Teens, tweens and social networking
Any digital medium which allows social interaction may be considered social media. For example, Facebook, MySpace, Twitter and Skype. It is common for teenagers to spend several hours on social media. Parents can be oblivious to this, but it is important to be aware of these activities as they sometimes create an inappropriate or unhealthy environment.
Parents need to monitor closely for cyber bullying, sexting and exposure to inappropriate content. In a recent survey in the United States, some teens were asked to comment on social networking.
Here are some of the responses: "I'm not sure that parents realise how much it affects our self-image and confidence"; "Sometimes I feel like I am losing control"; and "My friendships are really affected by social networking". If you doubt the influence and impact such media can have on our children, these comments should send us a clear message.

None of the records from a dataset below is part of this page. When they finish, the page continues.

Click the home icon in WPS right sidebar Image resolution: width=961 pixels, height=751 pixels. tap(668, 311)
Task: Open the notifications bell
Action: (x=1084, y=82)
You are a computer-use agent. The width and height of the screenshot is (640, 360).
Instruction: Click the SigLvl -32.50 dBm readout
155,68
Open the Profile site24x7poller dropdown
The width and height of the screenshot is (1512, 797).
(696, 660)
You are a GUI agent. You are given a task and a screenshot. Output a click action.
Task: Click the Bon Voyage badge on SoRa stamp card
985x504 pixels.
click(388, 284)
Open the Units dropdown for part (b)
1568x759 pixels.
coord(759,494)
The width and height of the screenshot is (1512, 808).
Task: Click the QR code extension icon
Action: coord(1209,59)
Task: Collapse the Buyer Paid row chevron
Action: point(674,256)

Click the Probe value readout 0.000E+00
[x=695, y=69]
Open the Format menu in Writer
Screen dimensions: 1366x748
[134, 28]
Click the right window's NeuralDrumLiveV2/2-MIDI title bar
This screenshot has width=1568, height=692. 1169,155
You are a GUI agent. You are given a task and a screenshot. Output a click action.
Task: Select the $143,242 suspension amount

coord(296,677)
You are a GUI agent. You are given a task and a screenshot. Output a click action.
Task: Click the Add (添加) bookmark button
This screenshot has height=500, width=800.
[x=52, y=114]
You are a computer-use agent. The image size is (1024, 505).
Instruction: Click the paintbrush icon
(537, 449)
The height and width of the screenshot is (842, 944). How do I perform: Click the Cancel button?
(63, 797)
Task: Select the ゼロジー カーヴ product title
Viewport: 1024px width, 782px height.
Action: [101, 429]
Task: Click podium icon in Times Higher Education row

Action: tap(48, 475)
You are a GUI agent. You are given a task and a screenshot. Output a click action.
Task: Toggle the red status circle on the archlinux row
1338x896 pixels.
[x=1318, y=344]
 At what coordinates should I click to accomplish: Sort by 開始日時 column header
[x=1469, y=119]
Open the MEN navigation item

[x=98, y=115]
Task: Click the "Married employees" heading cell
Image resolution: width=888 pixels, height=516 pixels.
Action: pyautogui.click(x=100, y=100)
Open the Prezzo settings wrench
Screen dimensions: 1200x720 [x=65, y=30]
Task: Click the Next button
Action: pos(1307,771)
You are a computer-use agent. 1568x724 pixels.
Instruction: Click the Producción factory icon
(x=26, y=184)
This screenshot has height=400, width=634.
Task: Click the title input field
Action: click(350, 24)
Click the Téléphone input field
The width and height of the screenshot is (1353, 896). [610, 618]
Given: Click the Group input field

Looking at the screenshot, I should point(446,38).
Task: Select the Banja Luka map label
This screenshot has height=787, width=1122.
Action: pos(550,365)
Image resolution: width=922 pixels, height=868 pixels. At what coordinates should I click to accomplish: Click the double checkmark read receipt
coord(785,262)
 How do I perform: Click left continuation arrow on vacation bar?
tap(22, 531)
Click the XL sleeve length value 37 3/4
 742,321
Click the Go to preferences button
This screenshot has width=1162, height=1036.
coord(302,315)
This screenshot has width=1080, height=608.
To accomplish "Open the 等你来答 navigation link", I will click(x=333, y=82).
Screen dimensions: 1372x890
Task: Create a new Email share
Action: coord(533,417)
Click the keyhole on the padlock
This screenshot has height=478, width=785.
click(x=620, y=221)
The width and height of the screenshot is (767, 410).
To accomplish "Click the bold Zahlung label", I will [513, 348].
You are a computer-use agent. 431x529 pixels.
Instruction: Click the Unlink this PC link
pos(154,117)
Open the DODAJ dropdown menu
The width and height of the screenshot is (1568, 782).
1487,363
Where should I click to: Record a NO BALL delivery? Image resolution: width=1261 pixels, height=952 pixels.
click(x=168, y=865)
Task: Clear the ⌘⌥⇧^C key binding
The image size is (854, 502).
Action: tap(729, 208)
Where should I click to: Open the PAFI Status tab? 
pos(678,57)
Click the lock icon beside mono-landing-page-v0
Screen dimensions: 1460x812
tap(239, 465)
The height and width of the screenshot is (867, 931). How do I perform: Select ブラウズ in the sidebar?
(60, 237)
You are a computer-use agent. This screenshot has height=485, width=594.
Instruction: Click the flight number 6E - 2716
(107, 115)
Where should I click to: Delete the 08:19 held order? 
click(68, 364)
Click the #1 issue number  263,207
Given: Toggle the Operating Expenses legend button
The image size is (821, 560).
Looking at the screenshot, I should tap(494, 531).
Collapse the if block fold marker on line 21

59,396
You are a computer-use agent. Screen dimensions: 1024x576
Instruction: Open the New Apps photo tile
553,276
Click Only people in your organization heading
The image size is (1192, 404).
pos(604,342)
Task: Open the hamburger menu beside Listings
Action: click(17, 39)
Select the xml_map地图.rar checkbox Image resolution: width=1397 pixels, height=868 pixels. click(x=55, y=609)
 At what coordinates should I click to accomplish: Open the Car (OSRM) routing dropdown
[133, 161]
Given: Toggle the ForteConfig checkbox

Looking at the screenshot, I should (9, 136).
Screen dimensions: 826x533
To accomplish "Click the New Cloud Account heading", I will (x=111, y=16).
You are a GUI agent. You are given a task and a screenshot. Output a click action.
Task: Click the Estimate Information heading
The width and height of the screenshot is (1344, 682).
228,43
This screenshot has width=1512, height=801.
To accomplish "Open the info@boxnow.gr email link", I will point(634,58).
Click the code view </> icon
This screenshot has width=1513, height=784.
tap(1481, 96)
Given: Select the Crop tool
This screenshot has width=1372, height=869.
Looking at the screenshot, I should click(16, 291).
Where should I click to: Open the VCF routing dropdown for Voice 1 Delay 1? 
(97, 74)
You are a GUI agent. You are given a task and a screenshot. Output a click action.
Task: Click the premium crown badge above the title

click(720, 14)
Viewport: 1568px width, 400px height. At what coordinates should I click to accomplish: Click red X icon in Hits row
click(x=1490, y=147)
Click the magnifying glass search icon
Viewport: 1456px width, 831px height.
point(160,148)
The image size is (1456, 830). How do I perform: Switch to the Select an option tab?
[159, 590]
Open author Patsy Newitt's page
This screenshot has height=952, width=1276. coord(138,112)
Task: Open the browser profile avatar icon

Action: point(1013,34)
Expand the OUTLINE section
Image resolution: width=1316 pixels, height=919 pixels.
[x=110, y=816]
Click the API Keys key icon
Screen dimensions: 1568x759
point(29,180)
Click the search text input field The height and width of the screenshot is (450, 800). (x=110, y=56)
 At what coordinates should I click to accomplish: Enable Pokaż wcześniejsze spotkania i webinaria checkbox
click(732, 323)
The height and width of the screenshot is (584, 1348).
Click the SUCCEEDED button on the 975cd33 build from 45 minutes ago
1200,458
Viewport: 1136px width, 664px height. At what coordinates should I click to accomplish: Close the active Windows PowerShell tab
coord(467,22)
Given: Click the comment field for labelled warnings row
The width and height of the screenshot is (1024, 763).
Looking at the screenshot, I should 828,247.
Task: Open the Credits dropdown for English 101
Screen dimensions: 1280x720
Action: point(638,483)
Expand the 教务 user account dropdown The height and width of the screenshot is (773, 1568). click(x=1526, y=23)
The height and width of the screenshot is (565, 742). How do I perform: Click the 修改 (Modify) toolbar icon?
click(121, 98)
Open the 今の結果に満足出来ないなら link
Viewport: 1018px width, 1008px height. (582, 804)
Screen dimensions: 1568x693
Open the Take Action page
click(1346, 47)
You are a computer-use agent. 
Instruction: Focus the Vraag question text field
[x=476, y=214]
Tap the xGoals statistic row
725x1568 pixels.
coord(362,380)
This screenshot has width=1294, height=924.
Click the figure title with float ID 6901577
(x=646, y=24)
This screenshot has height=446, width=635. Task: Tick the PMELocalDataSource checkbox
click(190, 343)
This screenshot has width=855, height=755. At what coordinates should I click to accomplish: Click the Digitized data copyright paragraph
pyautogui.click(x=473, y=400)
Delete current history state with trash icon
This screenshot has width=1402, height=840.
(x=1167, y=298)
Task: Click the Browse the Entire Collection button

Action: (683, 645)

So what are some of the risks associated with social networks?
This may sound like a made-up American term for American kids, but this is quite prevalent right here in Jamaica. Cyber bullying is when a child is tormented, harassed or embarrassed by another child through social media. This can have a negative impact, resulting in depression, anxiety, severe isolation and even suicide.
Sending sexually explicit messages via social media gave reason for this new word to be added to the dictionary. Have you ever seen a teenager engulfed in sending text messages (or BBM) and wondered what the subject of discussion might be? When you receive a pornographic broadcast or video, do you wonder if this will ever reach your teen's cellphone?
Whether it is inappropriate commercial advertising or contact with adults with harmful intentions, social media are a setting for predators to prey on innocent minds. Our children are influenced by the world around them, and social media are now a big part of that world. They can be brainwashed on what is beautiful, what to wear, how to form relationships and who to form such relationships with. The adage that it takes a village to raise a child had good intentions, but today social media are probably a big part of that village.
So what do we do? Do we ban them from all social media? A resounding 'no' has to be our answer. Social media are here to stay, so let's not get left behind. Here are some tips to reduce these risks and reap the benefits of social media:
1. Start young. Simple discussions about the appropriate use of technology need to begin early.
2. Don't get left behind. Get on Facebook and make sure your children are your 'friends'.
3. Supervise all online activities. If you can't, get an expert to block adult content.
4. Look for warning signs. Spending all day texting or on the computer should raise suspicion.
5. Encourage positive usage and interactions (group homework, idea sharing).
6. Create positive distractions. Recommend sites with interesting online activities.